The distance to the mission field is not as remote as we often make it to be, it is between belief and unbelief. In a post Christian West and post Western Christianity world, mission is not limited from the West to the rest. It is from everywhere to everywhere. Our unbelieving neighbors, work associates, customers, clients, fellow students, relatives, and the like are in need of salvation. If we feel “debtors” of love and grace like the apostle Paul, we cannot shut our mouth among unbelievers. Instead, we will share the good news at any cost.

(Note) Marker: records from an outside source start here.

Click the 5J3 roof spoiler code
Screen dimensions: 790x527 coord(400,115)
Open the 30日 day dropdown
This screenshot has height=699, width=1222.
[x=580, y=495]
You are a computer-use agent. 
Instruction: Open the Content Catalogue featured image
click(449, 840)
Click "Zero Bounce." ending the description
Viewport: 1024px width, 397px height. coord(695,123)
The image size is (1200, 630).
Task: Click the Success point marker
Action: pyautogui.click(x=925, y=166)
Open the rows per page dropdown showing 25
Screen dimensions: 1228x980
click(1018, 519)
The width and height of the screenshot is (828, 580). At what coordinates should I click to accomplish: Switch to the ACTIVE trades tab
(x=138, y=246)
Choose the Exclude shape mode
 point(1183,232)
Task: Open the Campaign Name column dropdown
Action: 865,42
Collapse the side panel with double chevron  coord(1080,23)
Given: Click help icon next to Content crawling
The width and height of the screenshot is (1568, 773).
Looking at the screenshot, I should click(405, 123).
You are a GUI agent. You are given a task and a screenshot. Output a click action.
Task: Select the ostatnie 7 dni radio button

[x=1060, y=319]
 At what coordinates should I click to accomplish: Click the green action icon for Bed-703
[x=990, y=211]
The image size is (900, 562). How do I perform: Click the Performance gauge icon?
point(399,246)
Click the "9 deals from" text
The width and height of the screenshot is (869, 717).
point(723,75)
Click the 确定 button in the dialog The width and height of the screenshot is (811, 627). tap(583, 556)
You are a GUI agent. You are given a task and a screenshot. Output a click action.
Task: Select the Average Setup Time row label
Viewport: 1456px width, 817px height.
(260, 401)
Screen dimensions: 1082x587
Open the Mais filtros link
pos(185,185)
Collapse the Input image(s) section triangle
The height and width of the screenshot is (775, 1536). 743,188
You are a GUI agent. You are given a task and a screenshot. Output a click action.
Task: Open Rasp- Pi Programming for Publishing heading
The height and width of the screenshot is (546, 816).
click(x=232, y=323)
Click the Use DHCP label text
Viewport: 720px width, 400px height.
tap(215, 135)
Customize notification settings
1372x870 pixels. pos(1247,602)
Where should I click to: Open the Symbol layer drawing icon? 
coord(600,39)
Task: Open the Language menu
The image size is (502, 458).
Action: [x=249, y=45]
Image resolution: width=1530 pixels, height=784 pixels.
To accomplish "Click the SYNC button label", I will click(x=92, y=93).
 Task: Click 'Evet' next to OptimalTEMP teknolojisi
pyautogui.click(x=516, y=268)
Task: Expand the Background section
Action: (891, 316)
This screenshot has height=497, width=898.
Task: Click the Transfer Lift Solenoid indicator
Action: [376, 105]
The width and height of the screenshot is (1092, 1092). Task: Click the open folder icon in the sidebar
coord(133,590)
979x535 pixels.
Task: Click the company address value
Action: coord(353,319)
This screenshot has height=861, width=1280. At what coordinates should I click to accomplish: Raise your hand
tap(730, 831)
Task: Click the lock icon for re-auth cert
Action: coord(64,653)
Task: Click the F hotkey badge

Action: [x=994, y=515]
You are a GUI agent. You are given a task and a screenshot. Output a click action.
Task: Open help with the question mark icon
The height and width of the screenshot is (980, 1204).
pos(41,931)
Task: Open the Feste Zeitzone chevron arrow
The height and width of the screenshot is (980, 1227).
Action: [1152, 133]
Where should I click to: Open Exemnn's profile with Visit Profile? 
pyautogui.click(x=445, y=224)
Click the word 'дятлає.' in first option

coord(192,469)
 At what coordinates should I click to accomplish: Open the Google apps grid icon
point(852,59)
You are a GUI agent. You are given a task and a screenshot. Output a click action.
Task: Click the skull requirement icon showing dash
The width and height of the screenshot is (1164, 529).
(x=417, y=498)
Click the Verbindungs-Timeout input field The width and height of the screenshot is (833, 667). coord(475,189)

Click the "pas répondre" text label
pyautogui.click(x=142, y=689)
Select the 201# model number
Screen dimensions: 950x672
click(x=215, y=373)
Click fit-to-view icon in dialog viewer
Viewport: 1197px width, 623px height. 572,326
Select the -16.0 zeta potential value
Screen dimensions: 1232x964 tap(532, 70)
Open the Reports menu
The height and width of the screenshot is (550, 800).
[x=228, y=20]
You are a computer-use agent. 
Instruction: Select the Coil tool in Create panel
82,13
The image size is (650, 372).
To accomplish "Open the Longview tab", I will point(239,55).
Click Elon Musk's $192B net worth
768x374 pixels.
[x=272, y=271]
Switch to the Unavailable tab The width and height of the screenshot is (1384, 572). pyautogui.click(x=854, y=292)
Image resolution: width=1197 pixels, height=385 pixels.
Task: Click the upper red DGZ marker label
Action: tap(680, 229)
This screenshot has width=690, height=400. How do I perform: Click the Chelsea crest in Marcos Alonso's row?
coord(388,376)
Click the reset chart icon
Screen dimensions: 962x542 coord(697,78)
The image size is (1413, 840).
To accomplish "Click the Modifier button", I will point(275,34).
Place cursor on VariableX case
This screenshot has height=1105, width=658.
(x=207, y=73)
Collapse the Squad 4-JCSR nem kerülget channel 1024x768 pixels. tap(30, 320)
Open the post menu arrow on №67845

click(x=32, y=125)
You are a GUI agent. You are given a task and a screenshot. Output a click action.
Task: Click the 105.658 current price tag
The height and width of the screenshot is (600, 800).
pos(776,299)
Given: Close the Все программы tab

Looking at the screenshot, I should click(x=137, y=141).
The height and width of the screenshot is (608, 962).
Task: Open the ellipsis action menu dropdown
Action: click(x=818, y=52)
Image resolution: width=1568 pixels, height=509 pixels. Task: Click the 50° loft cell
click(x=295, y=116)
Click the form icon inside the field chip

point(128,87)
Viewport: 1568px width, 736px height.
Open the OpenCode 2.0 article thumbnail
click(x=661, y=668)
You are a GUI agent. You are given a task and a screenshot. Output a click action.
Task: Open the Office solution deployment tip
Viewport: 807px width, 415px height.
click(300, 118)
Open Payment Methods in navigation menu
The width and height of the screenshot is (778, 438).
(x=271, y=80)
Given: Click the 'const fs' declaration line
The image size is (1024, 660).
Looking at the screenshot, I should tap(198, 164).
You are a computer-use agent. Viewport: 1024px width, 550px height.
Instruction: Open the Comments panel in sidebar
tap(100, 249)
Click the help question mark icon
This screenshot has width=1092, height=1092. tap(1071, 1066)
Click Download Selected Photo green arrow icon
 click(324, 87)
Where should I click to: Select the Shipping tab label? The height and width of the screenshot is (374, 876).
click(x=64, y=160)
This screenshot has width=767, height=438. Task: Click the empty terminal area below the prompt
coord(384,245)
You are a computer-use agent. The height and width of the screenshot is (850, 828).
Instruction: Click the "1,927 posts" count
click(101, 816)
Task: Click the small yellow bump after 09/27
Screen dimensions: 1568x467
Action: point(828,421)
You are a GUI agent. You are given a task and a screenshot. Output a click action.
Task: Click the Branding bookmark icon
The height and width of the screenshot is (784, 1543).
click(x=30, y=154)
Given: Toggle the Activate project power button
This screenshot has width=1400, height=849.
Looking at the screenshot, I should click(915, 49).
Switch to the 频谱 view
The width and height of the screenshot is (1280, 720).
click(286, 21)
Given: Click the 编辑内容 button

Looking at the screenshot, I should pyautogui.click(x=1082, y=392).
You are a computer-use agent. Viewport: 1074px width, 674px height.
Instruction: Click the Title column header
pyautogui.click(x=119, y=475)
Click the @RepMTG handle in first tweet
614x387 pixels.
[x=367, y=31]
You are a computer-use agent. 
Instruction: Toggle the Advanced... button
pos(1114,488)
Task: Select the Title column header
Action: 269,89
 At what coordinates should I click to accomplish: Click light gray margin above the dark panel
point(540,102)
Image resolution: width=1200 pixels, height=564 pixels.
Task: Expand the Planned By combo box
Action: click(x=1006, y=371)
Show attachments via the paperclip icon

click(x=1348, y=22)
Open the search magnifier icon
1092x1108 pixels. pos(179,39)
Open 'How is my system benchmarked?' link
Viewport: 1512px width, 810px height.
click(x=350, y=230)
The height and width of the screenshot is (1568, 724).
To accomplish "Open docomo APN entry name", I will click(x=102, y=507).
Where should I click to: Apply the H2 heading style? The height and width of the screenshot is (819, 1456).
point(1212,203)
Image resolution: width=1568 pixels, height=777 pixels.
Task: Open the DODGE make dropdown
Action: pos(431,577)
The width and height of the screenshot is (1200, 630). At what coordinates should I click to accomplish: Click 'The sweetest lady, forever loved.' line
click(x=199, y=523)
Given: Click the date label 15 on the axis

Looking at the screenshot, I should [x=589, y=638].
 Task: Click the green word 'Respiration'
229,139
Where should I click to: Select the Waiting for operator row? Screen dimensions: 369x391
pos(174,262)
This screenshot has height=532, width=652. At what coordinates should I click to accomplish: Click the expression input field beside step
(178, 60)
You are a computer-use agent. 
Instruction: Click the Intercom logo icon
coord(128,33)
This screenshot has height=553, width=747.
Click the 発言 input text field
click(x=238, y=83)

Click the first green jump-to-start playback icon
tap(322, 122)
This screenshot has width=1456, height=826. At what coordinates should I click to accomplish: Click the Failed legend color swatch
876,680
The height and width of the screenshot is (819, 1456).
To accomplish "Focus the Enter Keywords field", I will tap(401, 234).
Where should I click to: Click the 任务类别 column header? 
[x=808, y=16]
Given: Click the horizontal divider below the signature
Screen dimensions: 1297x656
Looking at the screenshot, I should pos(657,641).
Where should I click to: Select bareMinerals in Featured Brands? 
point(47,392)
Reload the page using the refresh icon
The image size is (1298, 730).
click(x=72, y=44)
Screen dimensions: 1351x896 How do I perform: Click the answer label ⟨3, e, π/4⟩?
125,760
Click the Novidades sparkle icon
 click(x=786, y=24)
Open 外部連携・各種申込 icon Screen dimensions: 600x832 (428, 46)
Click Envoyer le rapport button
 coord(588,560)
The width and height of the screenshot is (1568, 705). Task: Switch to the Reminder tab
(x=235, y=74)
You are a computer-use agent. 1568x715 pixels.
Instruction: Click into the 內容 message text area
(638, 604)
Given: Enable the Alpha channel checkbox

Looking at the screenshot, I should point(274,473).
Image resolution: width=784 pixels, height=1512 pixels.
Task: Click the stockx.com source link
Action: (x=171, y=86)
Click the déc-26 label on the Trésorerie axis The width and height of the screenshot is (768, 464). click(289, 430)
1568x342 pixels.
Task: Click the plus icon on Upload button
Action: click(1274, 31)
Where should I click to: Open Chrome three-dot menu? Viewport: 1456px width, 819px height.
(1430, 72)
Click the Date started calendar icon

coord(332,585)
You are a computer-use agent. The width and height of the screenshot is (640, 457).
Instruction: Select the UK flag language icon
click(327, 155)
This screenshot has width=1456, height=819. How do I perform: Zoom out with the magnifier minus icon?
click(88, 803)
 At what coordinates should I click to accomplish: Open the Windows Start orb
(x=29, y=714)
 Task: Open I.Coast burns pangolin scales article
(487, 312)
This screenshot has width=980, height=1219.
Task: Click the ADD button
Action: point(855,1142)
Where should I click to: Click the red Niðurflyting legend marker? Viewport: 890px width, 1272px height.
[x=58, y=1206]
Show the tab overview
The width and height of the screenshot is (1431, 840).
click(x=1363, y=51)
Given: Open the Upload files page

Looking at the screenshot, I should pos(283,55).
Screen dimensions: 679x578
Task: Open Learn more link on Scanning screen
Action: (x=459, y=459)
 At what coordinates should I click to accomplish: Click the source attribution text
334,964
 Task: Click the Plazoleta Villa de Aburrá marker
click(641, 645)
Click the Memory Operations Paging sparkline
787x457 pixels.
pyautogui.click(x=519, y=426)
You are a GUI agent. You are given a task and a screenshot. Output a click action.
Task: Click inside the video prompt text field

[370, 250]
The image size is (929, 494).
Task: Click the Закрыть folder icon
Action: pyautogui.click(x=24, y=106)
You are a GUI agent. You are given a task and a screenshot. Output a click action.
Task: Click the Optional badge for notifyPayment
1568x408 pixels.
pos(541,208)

God is the God of mission and he is the initiator and sustainer of mission. Jesus said; “As you sent me into the world, I have sent them into the world” (John 17:18). God is the sender. In 1975, John R.W. Stott had come to view Johannine version of the Great Commission in John 17:18 and 20:21—to be sent as Jesus was sent—as the most crucial formulation, taking precedence over the Matthean formulation (to make disciples). Referring to John 17:18 Samuel Escobar observes, “Jesus was sent by God the Father and was God’s best missionary; the true model for Christian mission” (2003: 99). David Bosch rightly said; “Mission has its origin in the heart of God. God is a fountain of sending love. This is the deepest source of mission. It is impossible to penetrate deeper still; there is mission because God loves people” (1991:392). The question is can we afford to ignore God’s grand narrative of redemptive plan, his ultimate love for mankind, and have a spiritually healthy Christian life or church?